The Ninth Circuit Errs in Santa Cruz City Council Protester Case


Friday, November 20, 2009

In this column, we return to a case that we first wrote about over two years ago, involving a silent but pesky protester at a city council meeting who was arrested for his expressive conduct, and who then sued city officials under the First Amendment.

When we analyzed the dispute in our earlier column, the case -- Norse v. City of Santa Cruz -- was going up to the United States Court of Appeals for the Ninth Circuit. Two weeks ago, the Ninth Circuit issued its ruling, affirming a decision by the trial judge to dismiss the First Amendment claims.

The appellate ruling is somewhat disappointing; one would have hoped the Ninth Circuit would have reached a more fair-minded result and issued a more well-reasoned opinion, even if the plaintiff seems to some folks to be a bit of a pest.

The Facts of the Case

The facts of the case are pretty straightforward and -- unlike the inferences the Ninth Circuit judges drew from those facts -- largely uncontested. In 2002, Robert Norse was ejected from the audience at a Santa Cruz City Council meeting after he silently but emphatically raised his arm for one second simulating a Nazi salute.

It appears that Norse made the Nazi salute in order to protest the Mayor's decision to cut off an animated individual who was at the podium in the front of the room during the meeting's "public comment" period, but whose time had expired. As the Mayor was silencing the speaker, one or two members of the audience (but not Norse) in the rear of the room "were creating a disruption." Importantly, Norse's salute was made after the people causing the ruckus had already left the room and the arguably boisterous speaker had left the podium.

Although the Mayor had quickly moved on to other business and thus did not see Norse's sarcastic salute, a Councilmember interrupted the Mayor, told him of Norse's gesture (which Norse had made at earlier Council meetings as well, to the displeasure of the Council), and asked that the Mayor remove Norse because Norse had offended the "dignity of the body."

Norse then began to challenge the Councilmember's suggestion that he be expelled, and the Mayor immediately said to Norse: "Please leave." After Norse refused and was arrested, he filed suit arguing that the Mayor's action and the subsequent arrest violated the First Amendment.

We strongly recommend that readers view the event for themselves, using this link to YouTube.

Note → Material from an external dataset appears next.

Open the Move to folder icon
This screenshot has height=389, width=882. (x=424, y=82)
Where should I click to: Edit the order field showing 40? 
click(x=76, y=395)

The District Judge's Opinion and the Ninth Circuit's Affirmance

Federal district judge Ronald Whyte in San Jose dismissed the lawsuit, reasoning that cities have a "great deal of discretion" to enforce public-meeting decorum rules, provided that the rules target disruptive behavior and do not punish individuals on account of their message.

Although the Councilmember's reaction to Norse might have been based on the content of Norse's expression, Judge Whyte explained, the Mayor "was suddenly faced with a meeting that had been interrupted by an offended council member," and one in which "Norse had begun to verbally challenge" the Councilmember. Under these circumstances, Judge Whyte ruled that the Mayor's actions were permissible. In our earlier column, we argued that Judge Whyte's First Amendment analysis was flawed.

The Ninth Circuit panel, by a 2-1 vote, affirmed Judge Whyte's dismissal, on similar but slightly different reasoning from that used by Judge Whyte.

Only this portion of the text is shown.